• Objetivo de la tarea
Conteste brevemente, según el fragmento seleccionado sobre la exposición de Ruiz de Infante:
1. ¿En qué galería se presenta «La Línea de los ojos. (The Death Line)»?
2. ¿En cuántas piezas materializa Ruiz de Infante su indagación sobre el tiempo?
3. ¿Qué canción, y de qué autor, funciona como asidero emocional en «Trainera (training zone)»?

Probablemente sea “La Línea de los ojos. (The Death Line)” –ahora en la Galería Elba Benítez– su trabajo de presentación más refinada; aquí ha ‘difuminado’ -aunque sin eliminar del todo- sus habituales ‘escenarios’ a base de tablones y maderas desnudas, aparatos y cables a la vista, cuya aspereza formal ejercía como una suerte de distanciamiento, y consigue orquestar un recorrido en el que asoma su lado más poético, algo así como una ‘hondura en calma’ a la que contribuye el dominio del blanco, los sonidos leves, como ese chasquido de dedos, las sutiles proyecciones de palabras y diagramas que se adueñan de la primera sala. “Aquí como en todo lugar (Madrid)”, título de esta instalación audiovisual, toma como eje un fragmento de “La Grande Beuveríe” del surrealista René Daumal, publicada en 1938, que, como Ruiz de Infante señala, se convierte en ‘motor’ de la exposición: «Aquí, como en todo lugar, el espacio y el tiempo se fabrican a medida que las necesidades aparecen. Si quieres avanzar, proyectas delante de ti un espacio y produces lentamente el tiempo necesario para recorrerlo. Esto lo harás como la araña esa que genera un hilo al extremo del cual se deja deslizar. Así, caminarás a lo largo de ese hilo que es visible detrás de ti, pero que es utilizable solamente delante. Pero atención; si el hilo es demasiado largo, se producen pliegues y si es demasiado corto, se rompe».
A partir de ahí Ruiz de Infante indaga en la percepción y la experiencia del tiempo, y lo materializa en siete piezas que hablan de su persistencia, de la extraña elasticidad del paso de las horas, del tiempo que se vive cotidianamente, del de la espera y el de la acción, del que amenaza inexorable desde las esferas de un reloj, del tiempo atropellado del amor o del que se gasta inútilmente, como el que viven los remeros de esa trainera condenados a no avanzar a pesar del esfuerzo…
Si, en “Trainera (training zone)” la canción “Johnny Speech” de Kurt Weill, funciona como un asidero emocional, en piezas como “Las leyes del tránsito” Ruiz de Infante pone en juego un extraño poder de seducción, en ella la familiaridad de los objetos, esos dos delicados relojes de arena, apela a una realidad que el texto –de nuevo René Daumal– va diluyendo. De esas palabras iluminadas pasamos a esas otras, apenas visibles, extraídas de “El amor del lobo” de Hélène Cixous, que han sido grabadas (pirograbadas) con un puntero de fuego sobre antiguos cuellos de camisa, metáfora quizá de ese “canibalismo” placer/dolor del que habla la autora respecto a la experiencia del enamoramiento.

• Registros mostrados
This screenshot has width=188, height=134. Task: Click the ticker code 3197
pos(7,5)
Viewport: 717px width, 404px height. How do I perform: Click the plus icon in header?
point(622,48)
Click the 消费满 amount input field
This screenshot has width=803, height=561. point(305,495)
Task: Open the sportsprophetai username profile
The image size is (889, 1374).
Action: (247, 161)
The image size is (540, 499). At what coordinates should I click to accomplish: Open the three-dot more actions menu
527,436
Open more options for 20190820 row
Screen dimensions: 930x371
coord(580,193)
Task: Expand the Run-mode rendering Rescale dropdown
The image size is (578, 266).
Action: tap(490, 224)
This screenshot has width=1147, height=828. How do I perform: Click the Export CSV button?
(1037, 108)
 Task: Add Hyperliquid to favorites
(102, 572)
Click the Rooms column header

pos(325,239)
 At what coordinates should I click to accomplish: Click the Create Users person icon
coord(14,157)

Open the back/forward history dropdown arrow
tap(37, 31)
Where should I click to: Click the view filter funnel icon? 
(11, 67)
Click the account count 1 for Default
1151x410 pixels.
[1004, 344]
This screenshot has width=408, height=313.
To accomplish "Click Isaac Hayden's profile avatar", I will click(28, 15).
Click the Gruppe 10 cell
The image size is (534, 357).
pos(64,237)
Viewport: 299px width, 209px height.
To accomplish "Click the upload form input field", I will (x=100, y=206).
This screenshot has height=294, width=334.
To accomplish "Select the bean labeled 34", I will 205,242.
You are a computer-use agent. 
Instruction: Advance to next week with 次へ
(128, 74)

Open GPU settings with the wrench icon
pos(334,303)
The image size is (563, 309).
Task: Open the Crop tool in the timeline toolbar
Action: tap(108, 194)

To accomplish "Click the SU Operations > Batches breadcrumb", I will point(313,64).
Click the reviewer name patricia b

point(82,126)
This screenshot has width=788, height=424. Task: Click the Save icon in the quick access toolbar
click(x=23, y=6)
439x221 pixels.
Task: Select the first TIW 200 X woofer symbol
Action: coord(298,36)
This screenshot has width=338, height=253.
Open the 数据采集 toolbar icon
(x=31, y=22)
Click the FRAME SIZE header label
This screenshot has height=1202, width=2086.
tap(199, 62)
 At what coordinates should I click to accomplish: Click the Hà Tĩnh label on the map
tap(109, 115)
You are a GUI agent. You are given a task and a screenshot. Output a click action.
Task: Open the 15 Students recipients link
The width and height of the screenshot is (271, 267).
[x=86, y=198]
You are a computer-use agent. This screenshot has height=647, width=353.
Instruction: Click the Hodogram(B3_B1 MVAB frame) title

• Resultado de la tarea
1. En la Galería Elba Benítez.
2. En siete piezas.
3. «Johnny Speech», de Kurt Weill.